A NEW SPORTS “NINE”
THE TRIUMPH “SOUTHERN CROSS”
THE cry that was so often heard of late that the open car was dead has long since proved to be wrong. There will always be a number of drivers who hate being shut up in a “glass box” especially on a small car, and the very large number of open bodies of the “short 4-seater”
type now on the road is proof enough of their popularity. The most recent example of this excellent type which we have tried is the 9 h.p. Triumph chassis fitted with a very neat and well finished 4-seater body, the ensemble being designated the “Southern Cross.”
One of the most noticeable features of the design of this Triumph, and of all the range of Triumph cars for that matter, is the robust chassis and excellent detail arrangement, in which nothing is skimped because the car is small, and where the whole layout is a replica of the best large -car practice. The engine is a 4-cylinder with overhead inlet valves and side exhaust valves, and a 3-bearing crankshaft of extremely rigid design. The whole unit is rubber mounted, and the result is a smoothness of running which many six-cylinder jobs might envy ; without doubt the -crankshaft is the greatest factor in this very desirable result, and although it is not so cheap a method -of building as a 2-bearing engine, it seems more than worth it. The 4-speed gearbox is in unit with the engine and has a central change lever, excellently positioned but rather “springy.” On the car we tried the effect of this was rather accentuated as the selector springs were rather tight, making the change a little stiff when getting out of a gear. This would not be noticed
so much when the car had seen more use, and could of course be easily altered. The transmission to the rear axle is by underslung worm drive, which gives the coach-builders a good opportunity of fitting low coachwork, and is completely silent. Excellent features of the body are the sound weather-proofing arrangements, good finish, and comfort of the seating ; the only criticism of the seats we could find was that the back of the driving seat was rather too much raked, which, although
very pleasant for a short spell of quiet driving, does not give the same feeling of “having hold” of the car which a more vertical position provides, and is not so good for long runs. Again. this is a point which is easily altered to suit individual tastes. The ample luggage locker behind the rear
squab, the flat folding screen with twin electric wipers, the 8 gallon rear tank with reserve tap, and many other well thought out details lead to the conclusion that the only points over which everyone may not be in agreement are those which are easily modified without cost.
In a couple of hundred miles or so in this car we were chiefly impressed by the amazing sweetness and complete mechanical silence of the engine, and this, combined with a real “big car” feeling of rigidity and steadiness, are responsible for the very definite charm of this very pleasant motorcar.

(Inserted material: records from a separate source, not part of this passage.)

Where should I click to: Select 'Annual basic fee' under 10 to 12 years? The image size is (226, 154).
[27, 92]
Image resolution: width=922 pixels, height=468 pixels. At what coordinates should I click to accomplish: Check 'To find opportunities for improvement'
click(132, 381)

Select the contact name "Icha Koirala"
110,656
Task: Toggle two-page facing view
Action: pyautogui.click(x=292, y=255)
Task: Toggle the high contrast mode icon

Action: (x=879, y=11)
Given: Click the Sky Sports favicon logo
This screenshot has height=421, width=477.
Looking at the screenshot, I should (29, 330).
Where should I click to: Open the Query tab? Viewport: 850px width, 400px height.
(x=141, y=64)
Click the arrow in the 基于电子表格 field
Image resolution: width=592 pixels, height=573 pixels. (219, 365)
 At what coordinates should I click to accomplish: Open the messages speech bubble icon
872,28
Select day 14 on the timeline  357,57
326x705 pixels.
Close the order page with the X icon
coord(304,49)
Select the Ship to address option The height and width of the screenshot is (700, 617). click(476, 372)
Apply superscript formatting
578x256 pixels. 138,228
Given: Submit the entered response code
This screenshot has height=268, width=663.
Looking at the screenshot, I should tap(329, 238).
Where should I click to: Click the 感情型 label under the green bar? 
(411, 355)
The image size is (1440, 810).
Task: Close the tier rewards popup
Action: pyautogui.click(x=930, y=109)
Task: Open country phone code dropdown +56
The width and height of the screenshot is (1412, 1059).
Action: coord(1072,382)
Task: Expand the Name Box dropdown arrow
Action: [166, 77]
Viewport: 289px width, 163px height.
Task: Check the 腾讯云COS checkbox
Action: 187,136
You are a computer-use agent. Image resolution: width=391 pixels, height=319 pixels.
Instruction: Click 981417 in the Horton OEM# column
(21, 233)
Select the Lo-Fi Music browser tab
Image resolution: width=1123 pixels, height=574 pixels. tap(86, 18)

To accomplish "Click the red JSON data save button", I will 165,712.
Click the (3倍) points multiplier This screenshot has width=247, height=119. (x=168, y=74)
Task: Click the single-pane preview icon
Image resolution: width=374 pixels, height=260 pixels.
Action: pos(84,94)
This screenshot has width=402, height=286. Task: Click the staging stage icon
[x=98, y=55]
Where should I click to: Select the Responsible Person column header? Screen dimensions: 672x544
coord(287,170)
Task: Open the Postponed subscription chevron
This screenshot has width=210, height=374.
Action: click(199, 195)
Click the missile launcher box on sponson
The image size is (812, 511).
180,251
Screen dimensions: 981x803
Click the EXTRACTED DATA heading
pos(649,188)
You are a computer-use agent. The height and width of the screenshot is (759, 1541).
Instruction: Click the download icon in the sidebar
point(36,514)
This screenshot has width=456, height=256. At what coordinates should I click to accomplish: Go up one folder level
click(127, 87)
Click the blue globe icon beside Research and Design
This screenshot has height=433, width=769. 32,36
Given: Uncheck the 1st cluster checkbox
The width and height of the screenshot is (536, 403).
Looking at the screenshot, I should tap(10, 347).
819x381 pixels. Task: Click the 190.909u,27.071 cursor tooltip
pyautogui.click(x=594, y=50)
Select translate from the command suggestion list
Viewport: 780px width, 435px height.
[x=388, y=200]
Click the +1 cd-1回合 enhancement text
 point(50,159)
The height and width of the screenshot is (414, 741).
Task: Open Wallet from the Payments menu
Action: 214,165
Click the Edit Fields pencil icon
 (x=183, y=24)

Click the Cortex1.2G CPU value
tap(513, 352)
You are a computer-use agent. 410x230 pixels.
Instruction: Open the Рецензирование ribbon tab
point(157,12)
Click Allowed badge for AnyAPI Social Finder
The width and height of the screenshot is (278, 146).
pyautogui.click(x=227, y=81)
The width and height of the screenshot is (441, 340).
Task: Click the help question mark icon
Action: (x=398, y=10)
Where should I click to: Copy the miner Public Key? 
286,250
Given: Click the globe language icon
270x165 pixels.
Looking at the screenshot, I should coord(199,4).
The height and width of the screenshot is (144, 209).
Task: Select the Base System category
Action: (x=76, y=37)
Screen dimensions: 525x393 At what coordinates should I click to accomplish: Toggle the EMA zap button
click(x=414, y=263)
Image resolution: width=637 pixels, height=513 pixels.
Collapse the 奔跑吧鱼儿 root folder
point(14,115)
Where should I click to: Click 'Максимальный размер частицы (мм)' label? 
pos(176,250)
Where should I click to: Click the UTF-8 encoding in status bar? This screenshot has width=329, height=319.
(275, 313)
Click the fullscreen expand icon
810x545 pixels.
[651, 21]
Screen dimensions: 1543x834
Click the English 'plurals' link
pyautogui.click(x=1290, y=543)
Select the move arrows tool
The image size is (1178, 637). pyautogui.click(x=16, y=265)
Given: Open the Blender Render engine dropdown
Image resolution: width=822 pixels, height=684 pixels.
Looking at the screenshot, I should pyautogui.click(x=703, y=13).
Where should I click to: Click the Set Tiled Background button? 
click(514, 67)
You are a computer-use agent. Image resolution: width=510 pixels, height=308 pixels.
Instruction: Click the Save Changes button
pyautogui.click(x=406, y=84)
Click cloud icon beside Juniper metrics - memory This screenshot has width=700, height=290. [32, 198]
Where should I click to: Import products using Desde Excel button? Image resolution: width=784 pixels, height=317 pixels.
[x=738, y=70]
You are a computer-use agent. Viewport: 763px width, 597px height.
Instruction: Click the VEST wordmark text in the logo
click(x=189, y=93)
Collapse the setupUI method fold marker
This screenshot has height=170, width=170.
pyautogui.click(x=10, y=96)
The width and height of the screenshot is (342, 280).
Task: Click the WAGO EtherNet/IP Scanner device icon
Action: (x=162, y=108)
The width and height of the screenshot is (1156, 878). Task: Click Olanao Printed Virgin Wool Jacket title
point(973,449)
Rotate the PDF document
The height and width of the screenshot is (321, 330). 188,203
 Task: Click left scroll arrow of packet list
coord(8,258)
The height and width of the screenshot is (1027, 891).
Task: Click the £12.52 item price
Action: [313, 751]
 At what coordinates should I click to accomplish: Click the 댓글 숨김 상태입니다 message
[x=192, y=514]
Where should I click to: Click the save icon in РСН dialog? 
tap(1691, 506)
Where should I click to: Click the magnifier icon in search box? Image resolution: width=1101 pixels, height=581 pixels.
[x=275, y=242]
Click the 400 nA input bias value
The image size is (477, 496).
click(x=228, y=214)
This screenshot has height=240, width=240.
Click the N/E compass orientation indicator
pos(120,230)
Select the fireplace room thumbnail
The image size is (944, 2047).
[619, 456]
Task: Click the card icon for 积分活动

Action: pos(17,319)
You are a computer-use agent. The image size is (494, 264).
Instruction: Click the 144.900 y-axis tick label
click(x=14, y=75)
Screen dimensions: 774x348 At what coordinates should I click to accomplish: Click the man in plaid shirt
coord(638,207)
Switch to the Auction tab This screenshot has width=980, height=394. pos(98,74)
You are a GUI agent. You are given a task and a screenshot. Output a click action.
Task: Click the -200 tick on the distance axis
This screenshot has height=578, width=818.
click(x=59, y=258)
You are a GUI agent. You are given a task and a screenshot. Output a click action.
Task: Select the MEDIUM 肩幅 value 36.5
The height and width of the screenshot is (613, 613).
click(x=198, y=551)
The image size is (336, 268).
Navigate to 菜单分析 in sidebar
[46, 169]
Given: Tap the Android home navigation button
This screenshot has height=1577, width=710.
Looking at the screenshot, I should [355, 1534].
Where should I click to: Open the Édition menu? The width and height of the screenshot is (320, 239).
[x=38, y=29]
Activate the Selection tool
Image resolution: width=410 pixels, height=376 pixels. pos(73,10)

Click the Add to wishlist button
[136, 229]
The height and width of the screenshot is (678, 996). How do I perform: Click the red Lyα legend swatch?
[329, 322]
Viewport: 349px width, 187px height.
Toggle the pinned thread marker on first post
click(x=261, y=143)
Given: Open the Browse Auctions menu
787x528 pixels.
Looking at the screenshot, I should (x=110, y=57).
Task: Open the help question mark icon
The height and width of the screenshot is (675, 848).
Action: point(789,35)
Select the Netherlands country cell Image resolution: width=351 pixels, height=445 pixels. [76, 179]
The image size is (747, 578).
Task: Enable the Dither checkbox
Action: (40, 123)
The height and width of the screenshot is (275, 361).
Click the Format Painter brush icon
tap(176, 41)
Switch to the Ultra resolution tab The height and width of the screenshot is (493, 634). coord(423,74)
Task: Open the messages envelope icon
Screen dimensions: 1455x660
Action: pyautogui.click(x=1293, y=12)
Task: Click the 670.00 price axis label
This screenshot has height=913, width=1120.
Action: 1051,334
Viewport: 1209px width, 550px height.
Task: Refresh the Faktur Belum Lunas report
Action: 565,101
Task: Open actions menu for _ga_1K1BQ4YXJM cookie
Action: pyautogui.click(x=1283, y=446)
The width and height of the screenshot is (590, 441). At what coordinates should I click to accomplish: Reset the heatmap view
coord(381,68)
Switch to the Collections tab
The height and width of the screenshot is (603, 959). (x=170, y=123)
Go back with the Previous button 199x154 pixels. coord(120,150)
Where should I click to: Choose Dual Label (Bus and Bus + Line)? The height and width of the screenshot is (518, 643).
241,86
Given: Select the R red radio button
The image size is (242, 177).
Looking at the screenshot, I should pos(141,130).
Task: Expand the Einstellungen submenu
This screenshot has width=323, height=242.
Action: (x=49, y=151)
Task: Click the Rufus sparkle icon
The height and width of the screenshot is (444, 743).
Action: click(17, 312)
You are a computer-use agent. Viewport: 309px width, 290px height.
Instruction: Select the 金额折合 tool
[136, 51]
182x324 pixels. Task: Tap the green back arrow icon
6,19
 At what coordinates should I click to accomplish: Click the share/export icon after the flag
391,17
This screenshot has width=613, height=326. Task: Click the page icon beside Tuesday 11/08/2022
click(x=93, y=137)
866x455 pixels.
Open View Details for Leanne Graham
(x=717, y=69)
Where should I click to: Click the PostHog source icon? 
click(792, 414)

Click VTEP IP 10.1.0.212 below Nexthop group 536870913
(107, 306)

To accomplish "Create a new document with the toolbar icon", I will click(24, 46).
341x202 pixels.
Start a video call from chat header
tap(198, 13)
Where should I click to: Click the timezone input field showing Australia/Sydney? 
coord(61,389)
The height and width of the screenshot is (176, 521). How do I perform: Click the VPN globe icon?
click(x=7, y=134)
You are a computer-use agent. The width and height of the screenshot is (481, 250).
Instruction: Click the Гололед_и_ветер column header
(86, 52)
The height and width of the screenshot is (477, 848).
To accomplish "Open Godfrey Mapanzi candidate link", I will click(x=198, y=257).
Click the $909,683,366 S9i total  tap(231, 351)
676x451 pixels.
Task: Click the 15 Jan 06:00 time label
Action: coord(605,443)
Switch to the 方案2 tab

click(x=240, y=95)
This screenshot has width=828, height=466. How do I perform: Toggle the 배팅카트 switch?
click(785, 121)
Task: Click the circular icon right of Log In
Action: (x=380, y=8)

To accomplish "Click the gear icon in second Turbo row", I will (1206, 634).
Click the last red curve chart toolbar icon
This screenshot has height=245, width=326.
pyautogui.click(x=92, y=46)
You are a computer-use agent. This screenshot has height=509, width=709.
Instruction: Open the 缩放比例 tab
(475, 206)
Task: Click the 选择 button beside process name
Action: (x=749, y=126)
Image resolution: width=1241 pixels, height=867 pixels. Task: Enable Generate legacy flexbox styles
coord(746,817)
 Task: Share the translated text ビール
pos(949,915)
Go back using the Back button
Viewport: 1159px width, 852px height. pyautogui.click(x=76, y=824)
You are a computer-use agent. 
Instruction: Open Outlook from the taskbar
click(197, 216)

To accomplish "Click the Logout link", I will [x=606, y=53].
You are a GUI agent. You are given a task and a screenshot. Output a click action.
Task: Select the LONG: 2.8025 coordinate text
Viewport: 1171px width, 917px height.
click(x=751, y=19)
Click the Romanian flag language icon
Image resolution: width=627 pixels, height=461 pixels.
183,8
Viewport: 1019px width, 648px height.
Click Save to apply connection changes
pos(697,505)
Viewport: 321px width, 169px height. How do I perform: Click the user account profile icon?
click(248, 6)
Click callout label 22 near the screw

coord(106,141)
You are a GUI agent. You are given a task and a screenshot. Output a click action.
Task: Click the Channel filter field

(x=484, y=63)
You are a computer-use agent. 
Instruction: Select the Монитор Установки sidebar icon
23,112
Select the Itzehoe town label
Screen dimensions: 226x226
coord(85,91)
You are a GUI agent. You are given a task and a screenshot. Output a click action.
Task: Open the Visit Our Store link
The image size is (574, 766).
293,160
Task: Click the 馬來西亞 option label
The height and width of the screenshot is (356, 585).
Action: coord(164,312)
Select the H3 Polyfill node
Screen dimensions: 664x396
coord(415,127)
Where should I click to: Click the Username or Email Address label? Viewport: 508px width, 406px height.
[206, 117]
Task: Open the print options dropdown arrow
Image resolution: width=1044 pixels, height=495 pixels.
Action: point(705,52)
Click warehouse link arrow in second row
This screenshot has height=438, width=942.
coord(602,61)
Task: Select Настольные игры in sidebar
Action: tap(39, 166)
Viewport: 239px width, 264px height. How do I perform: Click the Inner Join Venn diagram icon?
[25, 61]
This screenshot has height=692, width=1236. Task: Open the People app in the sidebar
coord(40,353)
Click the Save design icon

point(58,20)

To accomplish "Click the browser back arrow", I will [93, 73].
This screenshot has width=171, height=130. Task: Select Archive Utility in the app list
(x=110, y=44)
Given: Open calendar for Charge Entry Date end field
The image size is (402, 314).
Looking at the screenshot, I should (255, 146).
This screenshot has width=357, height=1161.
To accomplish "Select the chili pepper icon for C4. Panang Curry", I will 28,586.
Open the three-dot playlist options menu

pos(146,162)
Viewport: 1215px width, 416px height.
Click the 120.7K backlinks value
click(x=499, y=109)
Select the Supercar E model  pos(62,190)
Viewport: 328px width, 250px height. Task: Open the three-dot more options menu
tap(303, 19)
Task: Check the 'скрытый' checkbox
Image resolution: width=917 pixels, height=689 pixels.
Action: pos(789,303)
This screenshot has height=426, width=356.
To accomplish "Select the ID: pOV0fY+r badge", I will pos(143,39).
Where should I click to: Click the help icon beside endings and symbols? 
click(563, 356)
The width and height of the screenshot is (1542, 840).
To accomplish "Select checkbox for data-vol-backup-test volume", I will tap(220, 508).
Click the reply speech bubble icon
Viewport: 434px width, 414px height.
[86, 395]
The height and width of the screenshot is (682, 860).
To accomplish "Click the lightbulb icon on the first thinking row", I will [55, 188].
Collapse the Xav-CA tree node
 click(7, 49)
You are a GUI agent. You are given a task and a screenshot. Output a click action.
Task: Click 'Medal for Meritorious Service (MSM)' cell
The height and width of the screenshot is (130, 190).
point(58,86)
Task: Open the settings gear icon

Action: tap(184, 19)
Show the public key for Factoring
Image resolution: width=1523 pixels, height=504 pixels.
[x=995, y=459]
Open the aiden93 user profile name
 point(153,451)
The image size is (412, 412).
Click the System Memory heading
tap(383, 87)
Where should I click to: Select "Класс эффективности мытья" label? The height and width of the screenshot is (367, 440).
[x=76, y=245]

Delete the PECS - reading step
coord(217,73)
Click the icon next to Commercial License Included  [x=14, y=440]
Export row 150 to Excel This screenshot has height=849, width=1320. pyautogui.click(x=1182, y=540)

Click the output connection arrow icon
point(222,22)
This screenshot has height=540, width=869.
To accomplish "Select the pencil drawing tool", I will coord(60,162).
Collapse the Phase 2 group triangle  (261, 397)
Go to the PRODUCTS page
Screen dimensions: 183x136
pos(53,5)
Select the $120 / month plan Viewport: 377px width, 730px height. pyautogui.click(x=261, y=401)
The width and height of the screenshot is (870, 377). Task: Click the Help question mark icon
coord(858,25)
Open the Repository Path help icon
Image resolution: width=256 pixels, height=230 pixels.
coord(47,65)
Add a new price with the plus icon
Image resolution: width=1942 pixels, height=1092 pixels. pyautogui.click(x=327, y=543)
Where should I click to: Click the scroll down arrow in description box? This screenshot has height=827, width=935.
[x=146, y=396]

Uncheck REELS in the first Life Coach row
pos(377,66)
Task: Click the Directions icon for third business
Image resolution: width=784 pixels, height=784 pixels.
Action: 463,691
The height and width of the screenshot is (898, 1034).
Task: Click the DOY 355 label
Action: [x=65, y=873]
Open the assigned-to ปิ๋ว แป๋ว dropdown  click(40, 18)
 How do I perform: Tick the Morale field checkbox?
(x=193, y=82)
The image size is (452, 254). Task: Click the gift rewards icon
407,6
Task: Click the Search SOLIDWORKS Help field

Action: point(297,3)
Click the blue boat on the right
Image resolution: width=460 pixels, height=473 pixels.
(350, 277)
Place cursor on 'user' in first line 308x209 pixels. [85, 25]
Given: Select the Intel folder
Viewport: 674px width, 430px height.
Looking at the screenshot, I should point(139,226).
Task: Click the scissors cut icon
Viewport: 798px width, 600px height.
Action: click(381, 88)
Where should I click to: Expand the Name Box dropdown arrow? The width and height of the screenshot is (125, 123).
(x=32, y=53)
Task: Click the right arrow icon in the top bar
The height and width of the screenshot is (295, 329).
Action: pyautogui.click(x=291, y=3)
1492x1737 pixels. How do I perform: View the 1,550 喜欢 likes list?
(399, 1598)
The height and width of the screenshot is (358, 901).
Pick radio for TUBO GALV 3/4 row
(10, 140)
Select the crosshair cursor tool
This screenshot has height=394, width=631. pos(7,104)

That strength means a certain amount of weight is almost inevitable, even in the most scientific design, and actual acceleration can be improved at a sacrifice of this.
In this type of car such a policy would be wrong, as the owner would choose a “Southern Cross” as a car which is meant to last without appreciable wear, and what is more, to provide exceptionally pleasant travel meanwhile.
The average speeds possible with the car are greatly assisted by the effortless manner in which the power is given, and there is never any sign, at any speed, that the engine is not perfectly happy. The maximum speed as tried was 64 m.p.h., which would probably increase when the car has covered a greater mileage, as it had not yet
reached the stage when a car’s performance is at its best. On second and third gear 30 m.p.h. and 40 m.p.h. can be reached, first gear not being normally required at all. The road holding and cornering is very good, the suspension, controlled by Luvax shock absorbers, being an effective compromise between comfort at low speeds and steadiness when travelling fast. The steering has avoided the modem tendency for ultra low gearing, and gives very precise control as a result. Owing to the newness of the car the pins and mechanism were not yet run in, and the steering was not in consequence as sensitive as it will be, and the self centering was not, therefore,
as definite as we should like. However, the chassis of a car takes almost more running in than the engine, and when fully settled down this steering should be really good. The Ashby ” Brooklands ” spring wheel, fitted to this car, is a great asset on long journeys, and certainly enhances the appearance. The hydraulic 4-wheel brakes are
smooth, progressive, and powerful, and stop the car in 60ft. from 40 m.p.h. while giving the driver that confidence which is so desirable.
The whole car is a thoroughly high class production which should strongly appeal to the motorist who wants a car really economical both in running and in upkeep under the hardest conditions.